On the flip side, you don’t want to lose sight of the big picture. As manager, it’s your responsibility to communicate to your team how their quarterly goals support your organization’s annual goals.
Get a pulse on your team’s personal and career goals
Don’t assume everyone on your team aspires to become a manager someday. For one, being a people manager is hard work, and often requires learning a brand new skillset. Some folks are perfectly happy to spend their entire careers working as individual contributors.
That’s okay.
The important thing is that you take the time to speak with your reports and learn their personal and career goals. Once you know what everyone is working towards, you’ll be able to ensure that the goals you set not only push your team — and organization — towards success, but also that your reports are motivated and on track to hit their personal goals as well.
One-on-one meetings are the perfect opportunity to gage how your reports are feeling about their personal and career goals.
“We put a lot of effort into our one-to-ones. We try to make them not about status, not about a project, [but] about who are you as a person. What do you value right now? Why are you here at work, like what is motivating you? What is challenging you?”
Choose a one-on-one meeting platform (E.g. Spinach AI 😉)
Pick 1-3 themes for the next 6 months for the team to improve (I.e. growth, communication, motivation)
Meet with all people managers to introduce the concept and discuss the themes
Introduce the concept to your entire engineering team and ensure meetings are set up for each manager and their direct reports
Ensure each manager is asking thought-provoking questions in every one-on-one related to the theme
Check with your managers every month to make sure no one-on-ones are cancelled and only rescheduled due to vacations or emergencies
Read a book on communication or asking questions this quarter (I.e. Never Split the Difference, The Coaching Habit, A More Beautiful Question, or The Book of Beautiful Questions)

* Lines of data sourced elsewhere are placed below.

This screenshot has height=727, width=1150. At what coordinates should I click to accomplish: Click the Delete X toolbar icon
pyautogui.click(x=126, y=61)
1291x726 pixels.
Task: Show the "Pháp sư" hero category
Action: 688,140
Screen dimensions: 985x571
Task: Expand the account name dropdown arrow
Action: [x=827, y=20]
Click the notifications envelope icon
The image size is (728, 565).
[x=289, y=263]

Read and discuss 1 book on anti-racism, white supremacy, impact and effects per quarter
Listen to at least 12 podcasts on anti-racism this quarter (1/week)
Use your position as an organizational leader to disrupt racism and white supremacy at our company
Mentor and hold the engineering managers who report to you accountable to being anti-racists and allies
Use your skip level 1:1s to get to know the BIPOC individual contributors in our organization, understand their contributions, and sponsor a path for them to your role
Donate up to 2 hours per week mentoring leaders in organizations dedicated to anti-racism
Make monthly direct action financial donations to BIPOC activists, artists, and organizations across the spectrum doing intersectional anti-racism work (if you have the means)
Research, discuss, and select a trending system like prometheus or grafana within a sprint cycle
Install, configure, and get familiar with the system over a sprint cycle
Identify key data store technology in use and configure a data collector on all instances to have full trending of data store technology in play within a sprint cycle
Identify secondary critical systems and implement at least one every sprint cycle
Goal setting is critical to the success of your engineering team and organization. It’s essential to make sure your team goals are aligned with broader organizational goals, so that everyone’s on the same page and working towards the same outcome.
Your goals also need to be clear, manageable and ideally built on a proven goal-setting framework, like SMART or OKRS.
Most importantly, however, you need to communicate frequently with your team, so they understand how their individual goals tie in with your team and organization as a whole. Lastly, by supporting direct reports with learning and professional development opportunities, you can equip them to crush even bigger goals in the future.